Appleby merges first registered mutual fund structure

Appleby became the first law firm to merge two registered mutual funds under the merger provisions of the Cayman Islands Company Law, according to the Cayman Islands Monetary Authority.

The Certificate of Merger, dated 3 August 2009, was issued by the Cayman Islands Registrar of Companies to Appleby’s client and represents the first CIMA registered mutual fund structure to take advantage of the 2009 Companies (Amendment) Law.

Before the Companies Law was amended in April 2009, a Cayman company could only combine with another company by way of ‘arrangement’ which required the parties involved to apply to the Grand Court of the Cayman Islands for approval.

“The revision to the Companies’ Law has been long overdue,” commented Bryan Hunter, partner and group head of Appleby’s Cayman Corporate and Commercial Practice.

“Feedback has been great and we have already been instructed by other clients to merge or consolidate companies.

“We expect to see a significant number of clients using these new provisions in the near future not only in the funds arena but in all areas of Cayman corporate law,” Mr Hunter said.

The new legislation distinguishes between a ‘consolidation’ and a ‘merger’. In a merger, one company remains as the surviving entity, having in effect absorbed the other merging parties that are then struck off and cease to exist. In contrast, in a consolidation, a new entity is formed from the combination of each participating company. As a result both participating companies cease to exist and are struck off by the Registrar of Companies.
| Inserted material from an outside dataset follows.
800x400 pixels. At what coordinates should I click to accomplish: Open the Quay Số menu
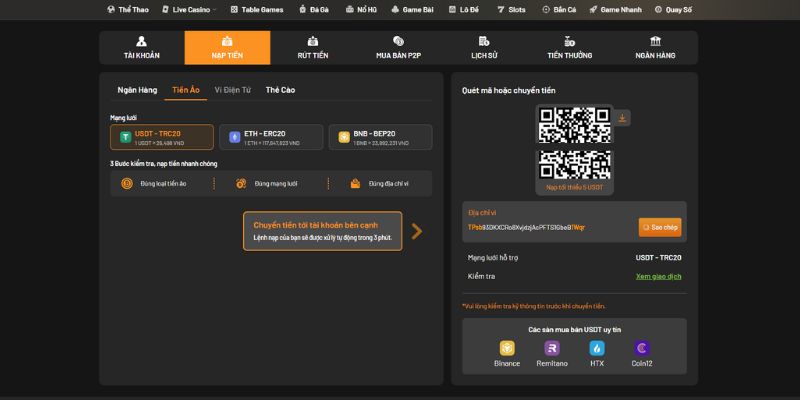pyautogui.click(x=676, y=9)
Appleby associate Andre Ebanks, the funds lawyer involved with the transaction, stated: “During these turbulent economic times, investment managers are constantly seeking ways to restructure their investments and the structures that lie beneath. 
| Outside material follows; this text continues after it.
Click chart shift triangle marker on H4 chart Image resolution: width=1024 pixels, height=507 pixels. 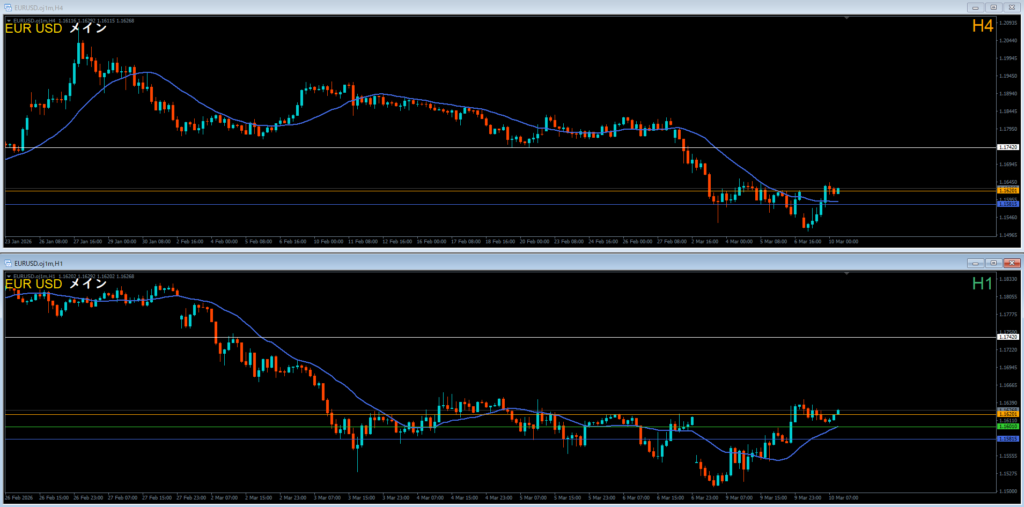point(845,17)

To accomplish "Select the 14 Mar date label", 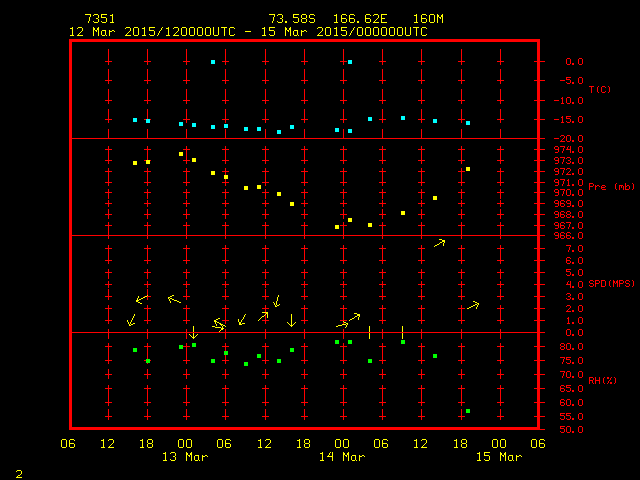I will click(x=341, y=457).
“This new legislation allows companies to combine without the need to go through a potentially costly court-driven process or, as Cayman mutual fund companies have done in the past, a somewhat cumbersome transfer process; involving a subscription-in kind, redemption, transfer of assets and the liquidation of the terminating fund,” Mr Ebanks said.

“The provisions allow greater flexibility whilst providing clients with the benefit of reduced costs and time as the merger of the terminating fund and surviving fund is effected by operation of law.”